Principais conclusões
- Desarmes imediatos: suspeite de uma falha persistente ou corrente de partida muito alta; não continue rearmando-o.
- Desarmes após alguns minutos: investigue a corrente sustentada e o aquecimento em vez de presumir que o MCB está com defeito.
- Desarma quando uma carga inicia: isole essa carga e verifique sua condição, corrente de partida e coordenação do dispositivo de proteção.
- Desarma apenas com várias cargas: a demanda combinada pode exceder a capacidade pretendida do circuito.
- Desarma sem cargas acessíveis conectadas: mantenha o circuito desligado e providencie testes por pessoal qualificado.

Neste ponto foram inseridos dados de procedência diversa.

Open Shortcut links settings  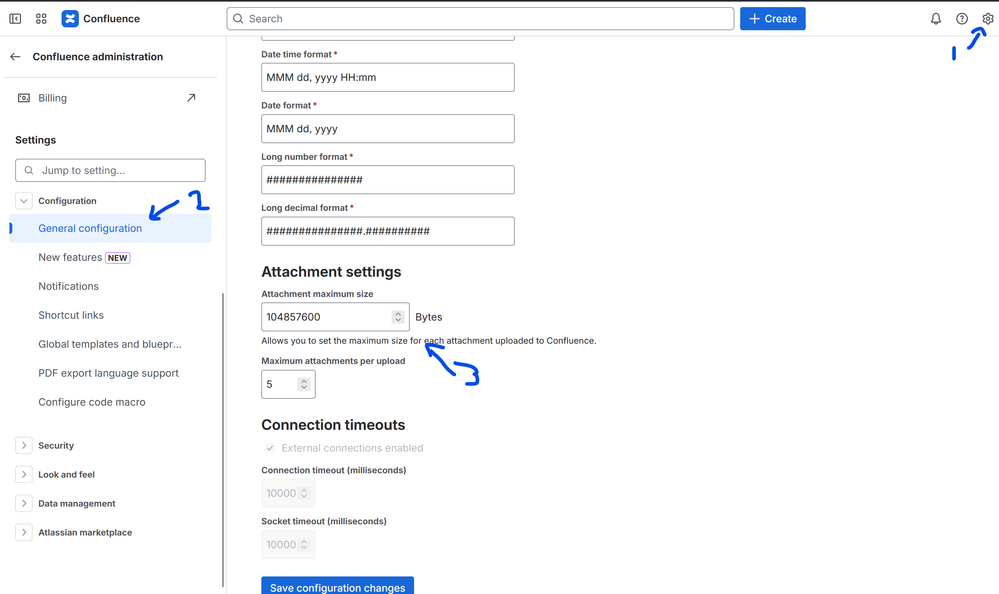click(68, 315)
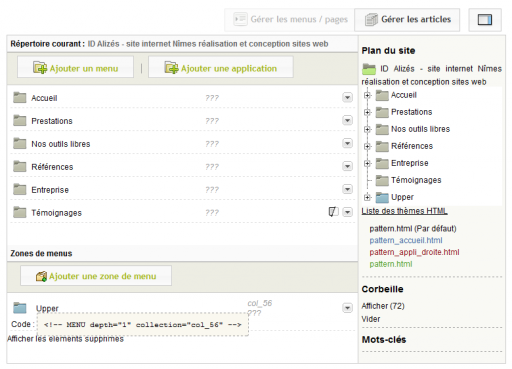This screenshot has width=512, height=369.
Task: Open the dropdown arrow for Prestations row
Action: pos(347,120)
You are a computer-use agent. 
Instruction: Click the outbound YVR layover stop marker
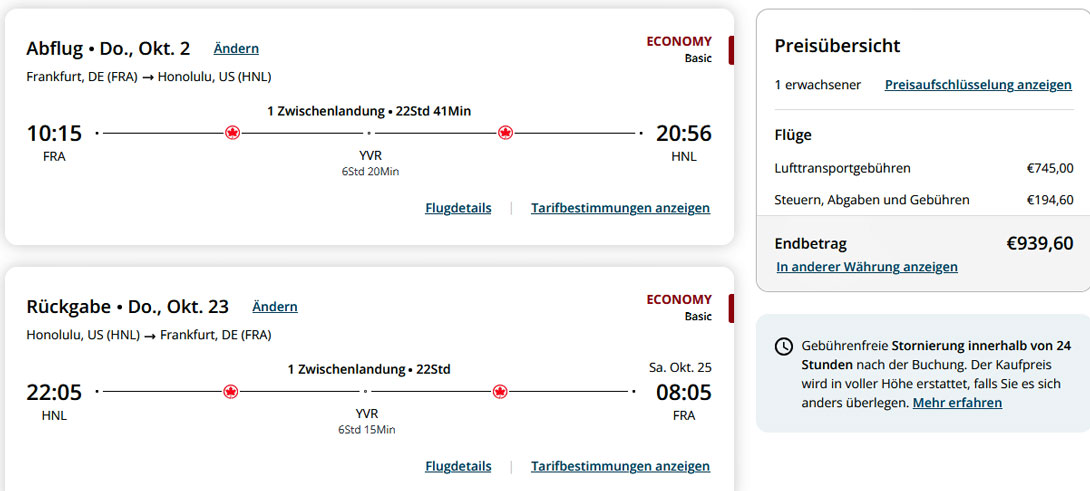click(369, 133)
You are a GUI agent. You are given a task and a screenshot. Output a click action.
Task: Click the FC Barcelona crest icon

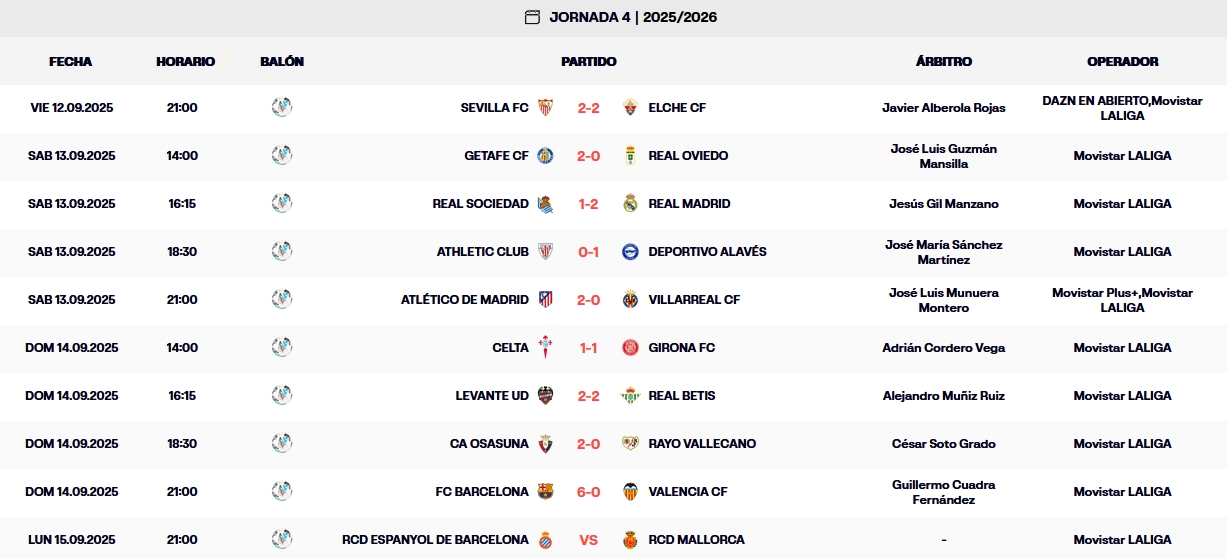tap(545, 492)
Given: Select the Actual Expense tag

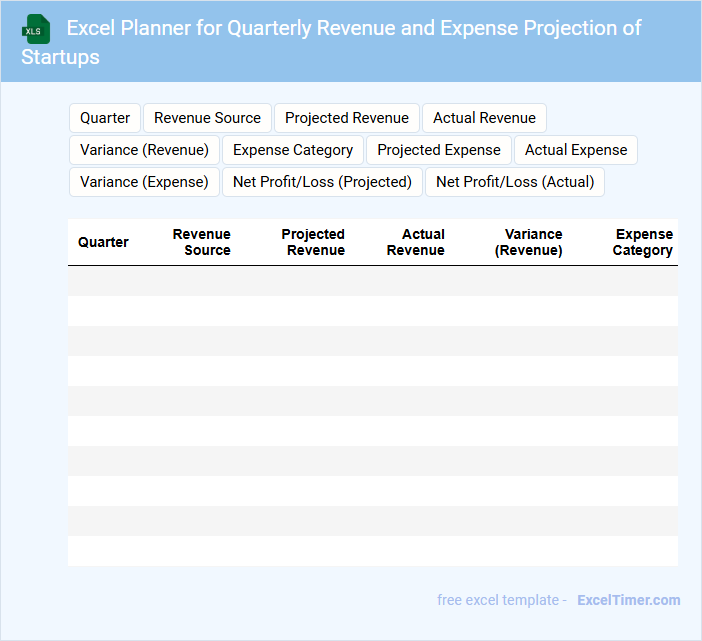Looking at the screenshot, I should [576, 150].
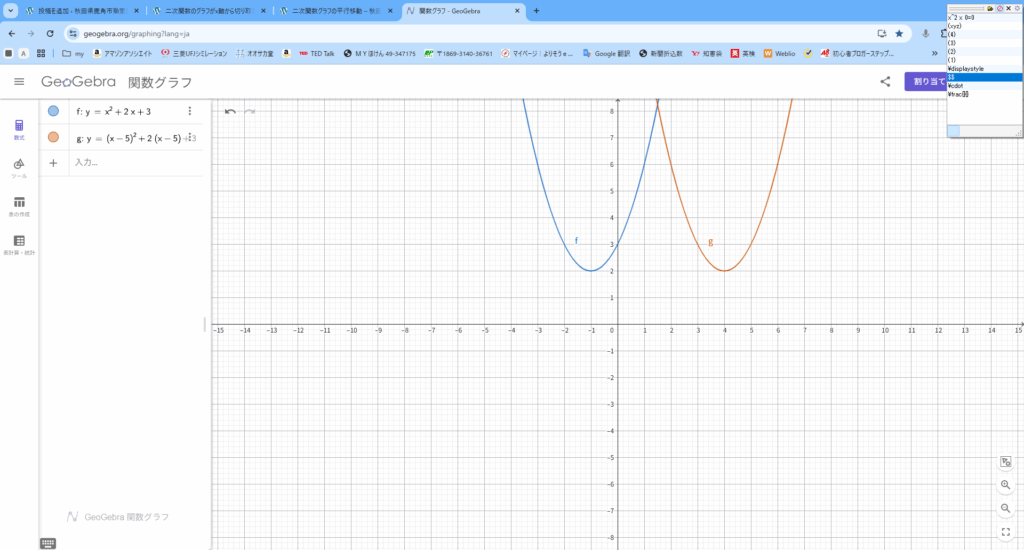Bookmark this page with the star icon

pos(899,33)
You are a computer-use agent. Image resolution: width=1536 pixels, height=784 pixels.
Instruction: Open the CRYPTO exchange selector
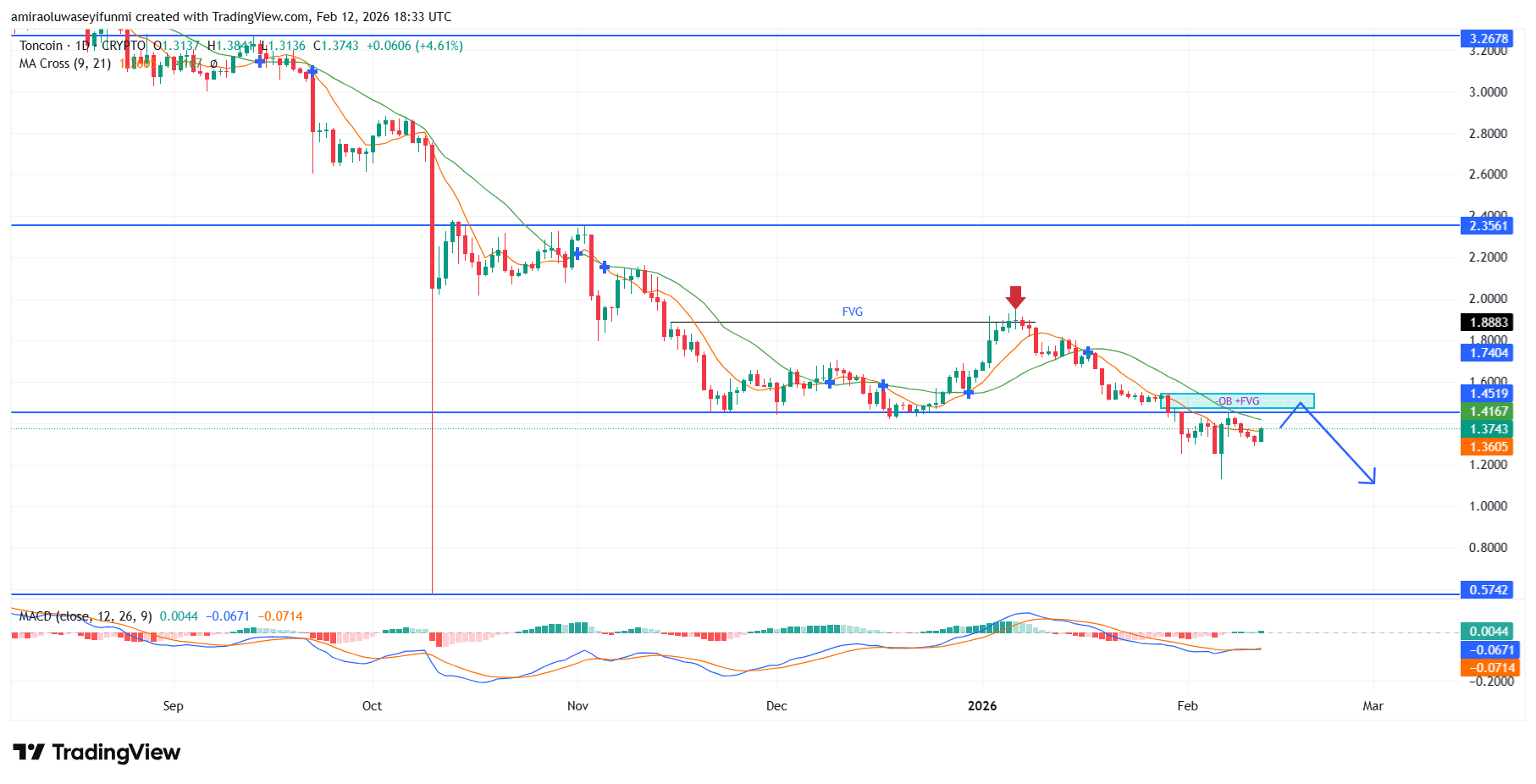(x=123, y=46)
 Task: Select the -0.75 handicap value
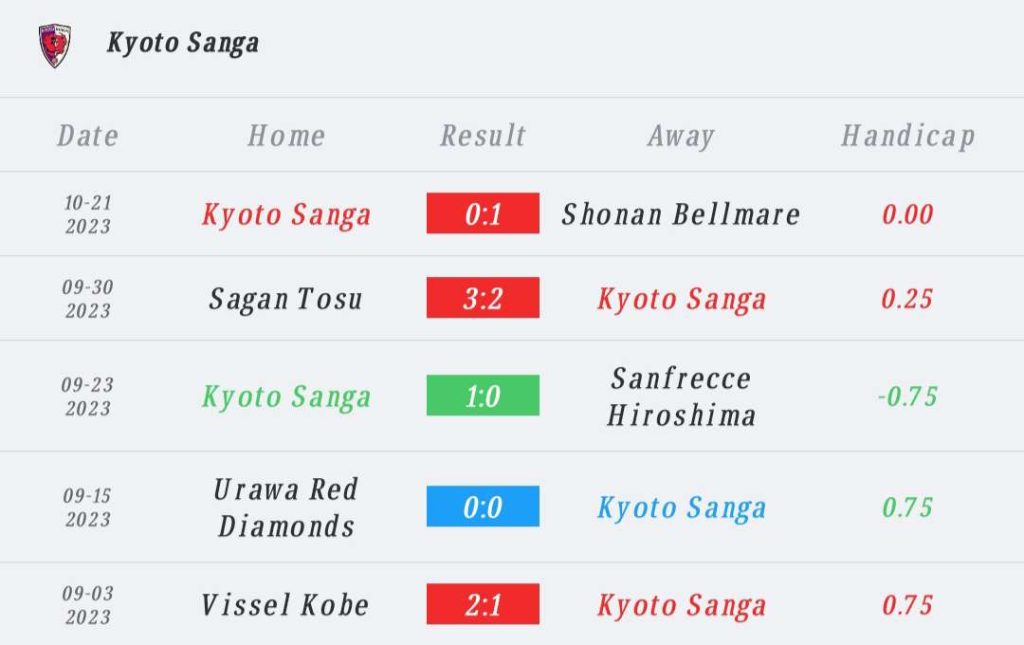coord(908,396)
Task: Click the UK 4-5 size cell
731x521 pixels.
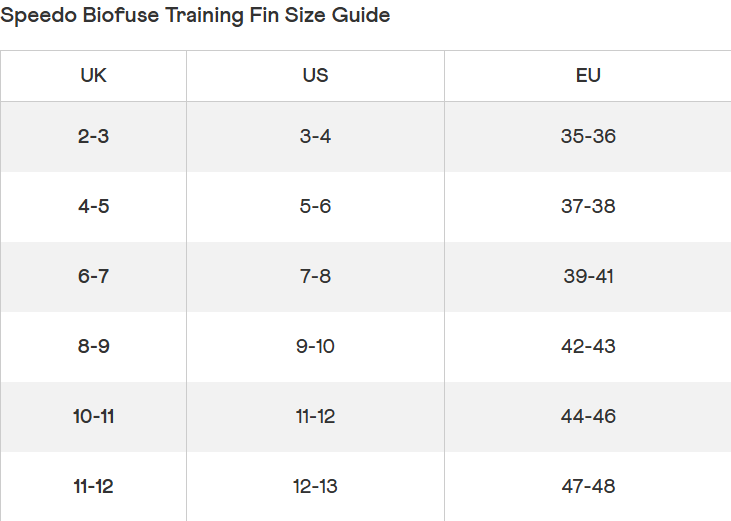Action: tap(93, 206)
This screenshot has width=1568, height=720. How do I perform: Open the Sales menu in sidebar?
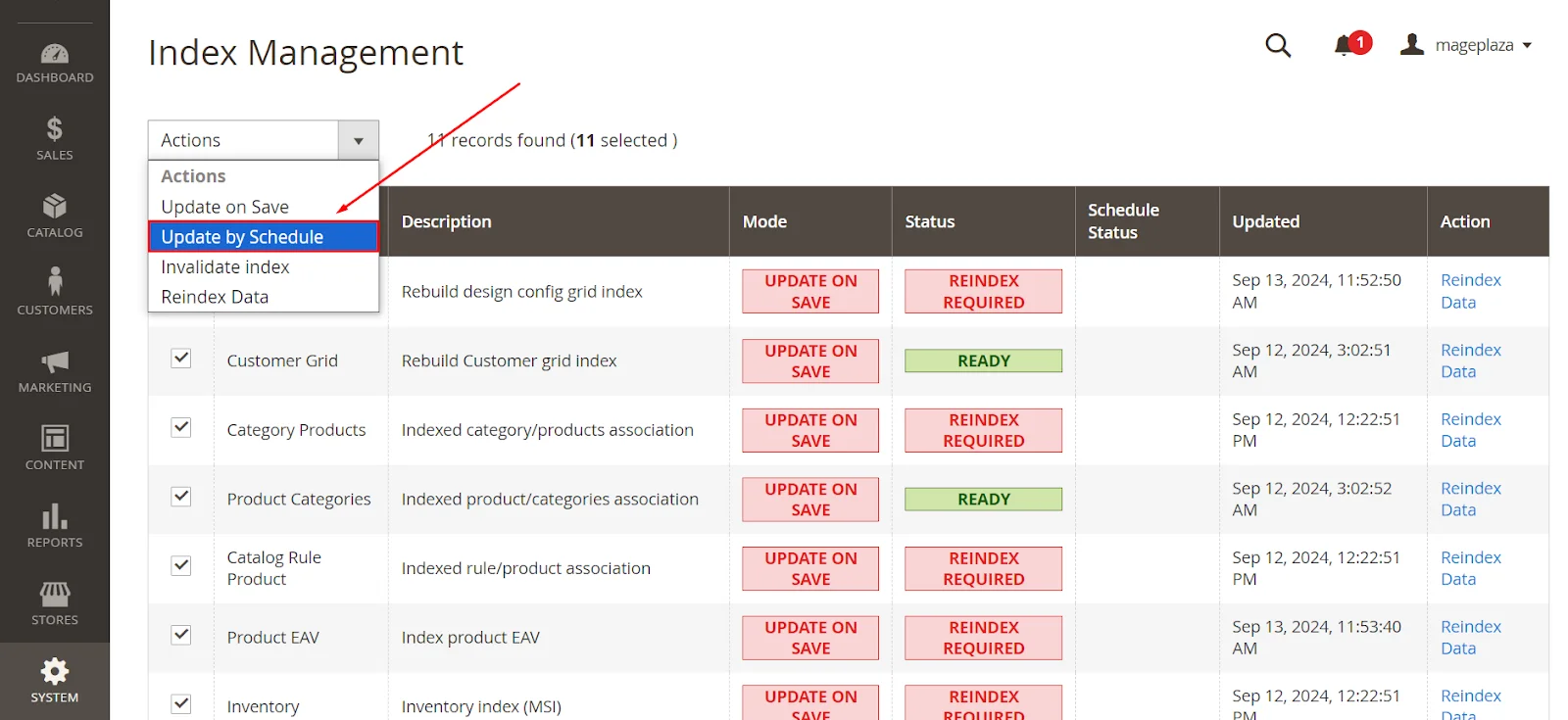pos(55,139)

- Odor de queimado, descoloração, isolamento derretido, estalos, faíscas, exposição à água ou calor incomum no painel: pare a solução de problemas e entre em contato com um eletricista qualificado.
Primeiro, confirme qual dispositivo está desarmando
As pessoas frequentemente usam “MCB” para descrever todos os dispositivos em um quadro de distribuição. Isso pode levar o diagnóstico na direção errada, pois um MCB e um dispositivo de corrente residual respondem a grandezas elétricas diferentes.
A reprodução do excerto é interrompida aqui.